O tribunal analisou a admissibilidade da reconvenção com ação civil pública em ação anulatória de ato administrativo e a ocorrência de prescrição intercorrente da pretensão punitiva administrativa. Também examinou se o termo de embargo permaneceria válido após o reconhecimento da prescrição da multa.
O TRF1 rejeitou a reconvenção por ausência de identidade objetiva entre as ações e reconheceu a prescrição intercorrente da multa por decurso de mais de três anos sem atos processuais. Contudo, manteve a validade do termo de embargo, determinando nova instrução probatória para julgamento específico sobre este instrumento.
Contexto do julgamento
O presente caso envolveu uma complexa disputa judicial entre um particular e o IBAMA, originada a partir da aplicação de auto de infração ambiental e termo de embargo pela autarquia federal. O processo administrativo n. 1002226-50.2020.4.01.3603 tramitou perante a 5ª Turma do TRF1, tendo como pano de fundo questões procedimentais e materiais de significativa relevância para o direito ambiental administrativo.
A controvérsia iniciou-se quando o autuado, insatisfeito com as sanções impostas pelo órgão ambiental, ajuizou ação anulatória questionando a legalidade tanto do auto de infração quanto do termo de embargo. Em resposta, o IBAMA não apenas contestou a ação principal, mas também propôs reconvenção pleiteando ação civil pública, estratégia processual que se revelaria problemática do ponto de vista procedimental. O caso ganhou complexidade adicional quando emergiram questões relacionadas à prescrição intercorrente da pretensão punitiva administrativa, considerando que o processo administrativo se estendeu por período superior ao prazo legal estabelecido.
Fundamentos da decisão
O Tribunal Regional Federal da 1ª Região fundamentou sua decisão em dois pilares jurídicos distintos. Primeiramente, quanto à inadmissibilidade da reconvenção com ação civil pública, a Corte aplicou o princípio da identidade objetiva entre as demandas, destacando que na ação anulatória o IBAMA atua em nome próprio defendendo ato administrativo decorrente do poder de polícia, enquanto na ação civil pública a autarquia representa a coletividade na proteção de direito difuso ao meio ambiente. Esta diferenciação de legitimação e objeto impossibilita a reconvenção, além da diversidade procedimental entre os institutos.
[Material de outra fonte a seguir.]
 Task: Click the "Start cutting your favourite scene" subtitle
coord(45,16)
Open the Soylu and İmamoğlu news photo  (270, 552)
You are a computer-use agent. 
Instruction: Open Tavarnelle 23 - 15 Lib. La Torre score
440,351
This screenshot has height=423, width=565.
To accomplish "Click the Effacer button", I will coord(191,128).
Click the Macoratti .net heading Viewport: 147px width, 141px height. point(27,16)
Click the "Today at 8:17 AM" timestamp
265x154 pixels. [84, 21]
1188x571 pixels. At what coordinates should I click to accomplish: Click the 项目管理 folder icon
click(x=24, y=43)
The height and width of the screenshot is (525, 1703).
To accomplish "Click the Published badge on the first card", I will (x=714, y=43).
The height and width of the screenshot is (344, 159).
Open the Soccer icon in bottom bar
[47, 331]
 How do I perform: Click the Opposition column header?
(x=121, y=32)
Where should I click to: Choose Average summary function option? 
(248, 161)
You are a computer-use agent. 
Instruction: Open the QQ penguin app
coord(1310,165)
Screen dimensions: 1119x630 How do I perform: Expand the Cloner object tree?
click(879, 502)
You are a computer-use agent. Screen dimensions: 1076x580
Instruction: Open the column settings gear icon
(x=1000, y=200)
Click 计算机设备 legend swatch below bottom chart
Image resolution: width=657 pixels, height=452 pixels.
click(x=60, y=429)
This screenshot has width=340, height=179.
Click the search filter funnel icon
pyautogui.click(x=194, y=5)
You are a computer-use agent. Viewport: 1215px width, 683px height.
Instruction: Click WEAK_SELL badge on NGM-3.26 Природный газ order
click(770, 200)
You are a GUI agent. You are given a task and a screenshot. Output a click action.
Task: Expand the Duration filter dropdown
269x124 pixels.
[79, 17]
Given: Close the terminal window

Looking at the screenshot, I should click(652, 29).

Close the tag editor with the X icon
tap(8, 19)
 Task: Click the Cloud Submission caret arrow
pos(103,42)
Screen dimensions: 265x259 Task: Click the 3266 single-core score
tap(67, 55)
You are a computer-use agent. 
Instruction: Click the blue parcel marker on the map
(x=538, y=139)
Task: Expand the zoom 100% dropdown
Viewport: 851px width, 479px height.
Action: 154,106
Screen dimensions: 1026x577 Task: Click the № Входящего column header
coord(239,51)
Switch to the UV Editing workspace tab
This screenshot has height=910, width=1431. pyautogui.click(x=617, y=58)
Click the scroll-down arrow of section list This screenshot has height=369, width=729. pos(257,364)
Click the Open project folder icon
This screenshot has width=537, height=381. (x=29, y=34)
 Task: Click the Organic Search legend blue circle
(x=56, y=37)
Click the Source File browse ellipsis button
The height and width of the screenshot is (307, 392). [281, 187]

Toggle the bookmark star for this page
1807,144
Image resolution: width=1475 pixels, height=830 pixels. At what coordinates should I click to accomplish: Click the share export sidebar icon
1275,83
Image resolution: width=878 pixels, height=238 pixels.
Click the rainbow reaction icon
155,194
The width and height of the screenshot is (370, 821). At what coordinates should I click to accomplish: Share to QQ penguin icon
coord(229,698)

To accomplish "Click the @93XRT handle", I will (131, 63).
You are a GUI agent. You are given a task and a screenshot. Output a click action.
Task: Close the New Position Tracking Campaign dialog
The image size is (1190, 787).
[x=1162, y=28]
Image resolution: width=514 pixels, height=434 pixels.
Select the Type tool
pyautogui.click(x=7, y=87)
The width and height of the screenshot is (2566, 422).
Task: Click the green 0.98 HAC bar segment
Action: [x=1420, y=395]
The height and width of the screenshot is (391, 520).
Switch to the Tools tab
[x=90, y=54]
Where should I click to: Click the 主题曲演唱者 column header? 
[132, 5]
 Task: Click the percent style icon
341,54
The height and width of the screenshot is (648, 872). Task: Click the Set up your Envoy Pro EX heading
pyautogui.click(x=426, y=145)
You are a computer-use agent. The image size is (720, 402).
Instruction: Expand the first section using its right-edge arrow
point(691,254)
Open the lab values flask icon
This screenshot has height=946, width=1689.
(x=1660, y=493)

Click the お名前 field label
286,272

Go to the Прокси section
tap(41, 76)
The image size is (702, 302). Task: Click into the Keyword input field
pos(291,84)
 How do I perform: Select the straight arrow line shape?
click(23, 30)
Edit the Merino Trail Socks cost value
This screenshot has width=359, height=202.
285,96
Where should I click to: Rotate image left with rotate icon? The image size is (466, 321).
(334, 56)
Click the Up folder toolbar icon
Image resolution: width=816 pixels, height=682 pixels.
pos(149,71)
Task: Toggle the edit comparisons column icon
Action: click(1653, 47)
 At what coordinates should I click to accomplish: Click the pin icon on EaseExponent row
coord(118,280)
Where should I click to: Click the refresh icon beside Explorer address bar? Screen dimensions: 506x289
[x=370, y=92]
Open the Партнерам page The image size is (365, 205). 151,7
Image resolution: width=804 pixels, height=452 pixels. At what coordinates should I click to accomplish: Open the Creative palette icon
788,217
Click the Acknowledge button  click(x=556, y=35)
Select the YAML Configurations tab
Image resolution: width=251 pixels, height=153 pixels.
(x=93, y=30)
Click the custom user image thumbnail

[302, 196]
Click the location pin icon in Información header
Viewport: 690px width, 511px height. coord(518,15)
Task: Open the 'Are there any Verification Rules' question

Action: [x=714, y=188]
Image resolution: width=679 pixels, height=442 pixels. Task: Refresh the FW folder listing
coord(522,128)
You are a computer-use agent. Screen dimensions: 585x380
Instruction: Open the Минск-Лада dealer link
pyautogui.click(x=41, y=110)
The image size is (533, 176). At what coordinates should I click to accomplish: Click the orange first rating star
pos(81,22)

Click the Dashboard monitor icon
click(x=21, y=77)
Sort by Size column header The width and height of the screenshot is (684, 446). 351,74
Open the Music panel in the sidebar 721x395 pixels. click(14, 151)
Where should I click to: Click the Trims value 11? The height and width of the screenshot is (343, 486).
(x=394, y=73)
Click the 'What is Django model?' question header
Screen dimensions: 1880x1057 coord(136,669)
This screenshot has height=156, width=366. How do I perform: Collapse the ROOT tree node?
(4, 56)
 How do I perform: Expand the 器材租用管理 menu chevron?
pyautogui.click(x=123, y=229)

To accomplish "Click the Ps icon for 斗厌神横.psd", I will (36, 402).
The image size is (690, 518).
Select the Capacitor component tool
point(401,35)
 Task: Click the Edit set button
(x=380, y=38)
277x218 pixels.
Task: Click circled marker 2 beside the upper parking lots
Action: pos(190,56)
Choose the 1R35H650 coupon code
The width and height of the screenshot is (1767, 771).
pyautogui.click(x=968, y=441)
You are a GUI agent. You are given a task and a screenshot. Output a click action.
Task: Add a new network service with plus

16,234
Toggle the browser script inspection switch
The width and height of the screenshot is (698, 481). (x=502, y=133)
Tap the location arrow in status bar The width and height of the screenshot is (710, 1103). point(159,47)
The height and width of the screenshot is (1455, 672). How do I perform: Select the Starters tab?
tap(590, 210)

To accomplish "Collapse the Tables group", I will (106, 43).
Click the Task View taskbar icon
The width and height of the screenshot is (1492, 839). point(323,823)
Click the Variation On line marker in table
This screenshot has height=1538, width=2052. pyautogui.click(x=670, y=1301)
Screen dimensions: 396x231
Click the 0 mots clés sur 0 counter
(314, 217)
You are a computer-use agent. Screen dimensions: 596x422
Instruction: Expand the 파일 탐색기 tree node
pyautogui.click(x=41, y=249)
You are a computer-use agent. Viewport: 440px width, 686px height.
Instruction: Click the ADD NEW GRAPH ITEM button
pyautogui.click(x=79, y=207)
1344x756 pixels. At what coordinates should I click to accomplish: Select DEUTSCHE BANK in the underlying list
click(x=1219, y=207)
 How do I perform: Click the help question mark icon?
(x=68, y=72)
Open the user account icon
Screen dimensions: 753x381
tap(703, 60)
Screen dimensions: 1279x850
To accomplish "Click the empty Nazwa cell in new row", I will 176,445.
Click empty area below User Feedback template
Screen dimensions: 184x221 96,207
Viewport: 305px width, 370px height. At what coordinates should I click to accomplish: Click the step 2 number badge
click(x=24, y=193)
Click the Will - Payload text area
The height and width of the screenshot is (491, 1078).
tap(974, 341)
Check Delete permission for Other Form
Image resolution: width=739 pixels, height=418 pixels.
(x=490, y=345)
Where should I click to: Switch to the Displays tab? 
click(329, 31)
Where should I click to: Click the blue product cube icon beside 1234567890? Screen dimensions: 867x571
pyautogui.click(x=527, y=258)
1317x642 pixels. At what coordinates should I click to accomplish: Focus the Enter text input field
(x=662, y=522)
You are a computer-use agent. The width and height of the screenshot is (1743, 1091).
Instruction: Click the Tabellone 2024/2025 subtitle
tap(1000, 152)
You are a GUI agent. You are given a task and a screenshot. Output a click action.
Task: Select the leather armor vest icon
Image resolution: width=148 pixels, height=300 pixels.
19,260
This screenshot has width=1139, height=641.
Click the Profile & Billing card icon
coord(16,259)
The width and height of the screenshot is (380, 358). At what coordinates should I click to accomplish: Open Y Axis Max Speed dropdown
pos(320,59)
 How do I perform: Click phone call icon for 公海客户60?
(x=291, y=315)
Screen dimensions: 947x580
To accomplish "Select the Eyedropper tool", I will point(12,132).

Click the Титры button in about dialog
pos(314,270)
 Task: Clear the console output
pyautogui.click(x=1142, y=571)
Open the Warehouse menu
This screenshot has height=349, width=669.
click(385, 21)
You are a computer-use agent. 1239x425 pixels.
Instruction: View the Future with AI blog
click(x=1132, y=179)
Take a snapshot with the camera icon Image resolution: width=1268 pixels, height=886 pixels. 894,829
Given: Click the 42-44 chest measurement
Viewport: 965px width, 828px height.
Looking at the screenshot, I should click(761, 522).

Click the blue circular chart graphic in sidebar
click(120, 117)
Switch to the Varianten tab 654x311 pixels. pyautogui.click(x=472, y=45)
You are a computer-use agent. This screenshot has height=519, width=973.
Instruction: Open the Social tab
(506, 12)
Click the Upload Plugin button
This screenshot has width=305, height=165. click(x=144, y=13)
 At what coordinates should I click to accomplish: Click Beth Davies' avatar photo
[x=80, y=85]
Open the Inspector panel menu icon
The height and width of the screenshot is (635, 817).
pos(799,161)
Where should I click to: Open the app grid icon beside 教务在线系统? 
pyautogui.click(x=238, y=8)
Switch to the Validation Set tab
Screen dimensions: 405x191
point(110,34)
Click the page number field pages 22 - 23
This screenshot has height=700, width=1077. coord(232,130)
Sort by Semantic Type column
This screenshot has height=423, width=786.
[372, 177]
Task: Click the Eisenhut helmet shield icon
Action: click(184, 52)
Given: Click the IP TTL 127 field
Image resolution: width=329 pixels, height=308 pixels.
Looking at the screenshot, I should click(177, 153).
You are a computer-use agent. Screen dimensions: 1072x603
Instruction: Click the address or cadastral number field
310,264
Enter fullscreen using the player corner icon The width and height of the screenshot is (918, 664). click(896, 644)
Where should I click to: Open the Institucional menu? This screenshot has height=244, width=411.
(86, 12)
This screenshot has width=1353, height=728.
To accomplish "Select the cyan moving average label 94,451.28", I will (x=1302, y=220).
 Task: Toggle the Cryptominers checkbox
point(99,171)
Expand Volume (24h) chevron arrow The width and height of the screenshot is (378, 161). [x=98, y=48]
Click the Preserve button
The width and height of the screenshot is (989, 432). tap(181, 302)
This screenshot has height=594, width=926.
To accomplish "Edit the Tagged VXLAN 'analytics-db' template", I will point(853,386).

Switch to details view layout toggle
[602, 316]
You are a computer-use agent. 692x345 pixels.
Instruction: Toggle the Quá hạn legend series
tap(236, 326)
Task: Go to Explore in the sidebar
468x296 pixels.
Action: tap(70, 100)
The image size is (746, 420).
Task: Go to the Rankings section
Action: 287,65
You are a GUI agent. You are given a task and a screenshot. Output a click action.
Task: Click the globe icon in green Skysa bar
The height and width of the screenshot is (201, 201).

Relativamente à prescrição intercorrente, o tribunal aplicou rigorosamente o disposto no art. 1º, §1º da Lei 9.873/99, que estabelece prazo de três anos para a pretensão punitiva da Administração Pública. A análise temporal demonstrou que entre a publicação do edital para apresentação de alegações finais (15/04/2015) e o julgamento administrativo (04/10/2018) transcorreram mais de três anos, configurando a prescrição da multa. Crucialmente, a decisão estabeleceu distinção entre a multa administrativa e o embargo ambiental, reconhecendo que este último possui natureza jurídica própria voltada à proteção direta do meio ambiente, não sendo afetado pela prescrição da sanção pecuniária.
Teses firmadas
O acórdão consolidou importantes teses para o direito ambiental administrativo. A primeira estabelece a impossibilidade de cumulação de ação anulatória de ato administrativo com ação civil pública em reconvenção, devido à ausência de identidade objetiva e diversidade de legitimação das demandas. Esta orientação confere segurança jurídica aos procedimentos judiciais envolvendo questões ambientais, evitando confusões processuais que possam prejudicar a efetividade da tutela jurisdicional.
A segunda tese, de particular relevância prática, determina que a prescrição intercorrente da multa ambiental não contamina automaticamente a validade do termo de embargo, que mantém sua eficácia como instrumento de proteção ambiental. Esta distinção reconhece a autonomia dos institutos administrativos ambientais, preservando a função precautelar do embargo mesmo quando a sanção pecuniária perde exigibilidade. O precedente reforça o entendimento de que a proteção ambiental possui prioridade sobre aspectos meramente sancionatórios, determinando que apenas o cumprimento integral das obrigações ambientais pode extinguir o embargo, garantindo assim a tutela efetiva do meio ambiente.